Kopfsalat (lactuca sativa)

Kopfsalat – problemlose Grüne.

Frisch geerntet schmeckt er am allerbesten. Versteht sich mit vielen Dressings, einfach ein idealer Speisenbegleiter.

Botanisch gesehen gehört der Kopfsalat zur Familie der Korbblütler. Als Vater der Salatpflanze gilt der wilde Zaunlattich. Der wilde Verwandte kommt als Prärie- und Steppen-pflanze in Asien, Afrika, Nordindien als auch in Südeuropa vor.

Dieser pflegeleichte Salat steht bereits Mitte April zur Verfügung. Bis Oktober können sich die Kunden am heimischen Tiroler Kopfsalate erfreuen, welcher täglich frisch geerntet wird.

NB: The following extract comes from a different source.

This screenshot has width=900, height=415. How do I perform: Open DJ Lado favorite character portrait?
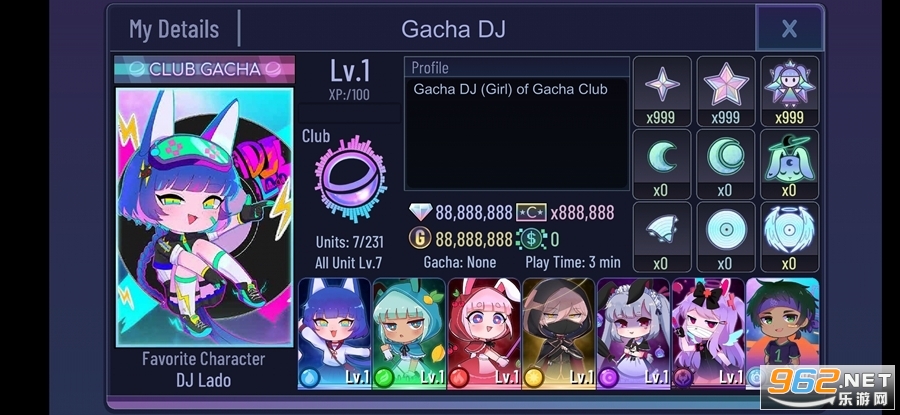point(204,217)

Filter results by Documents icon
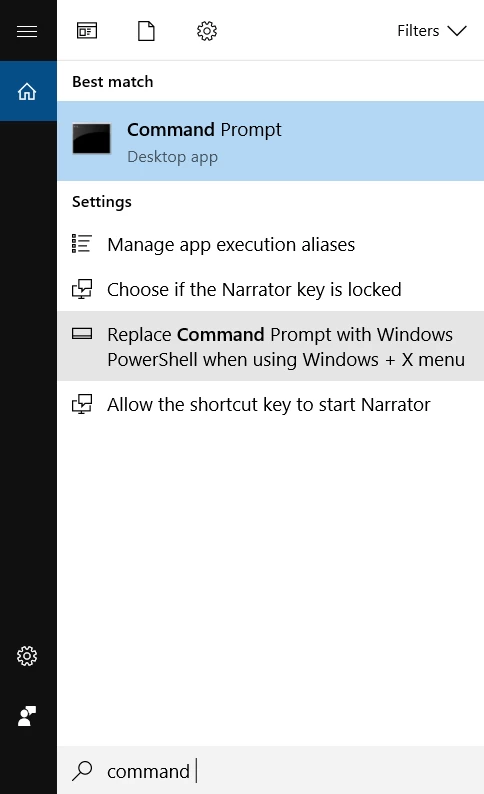[x=146, y=31]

Da Kopfsalat zu 95% aus Wasser besteht, hat er zwar weniger Inhaltsstoffe, dafür umso mehr Folsäure, was speziell schwangeren Frauen zu Gute kommt. Die sekundären Pflanzen-stoffe können Bluthochdruck, Diabetes und manche Krebsarten positiv beeinflussen.

Der Kopfsalat sollte nicht lange gelagert werden – am besten sofort verzehren. Wenn er doch gelagert werden soll, besprüht man den Kopf am besten mit Wasser, wickelt ihn in ein feuchtes Tuch oder eine Küchenfolie und legt ihn dann bei 2-6° in das Gemüsefach des Kühlschranks.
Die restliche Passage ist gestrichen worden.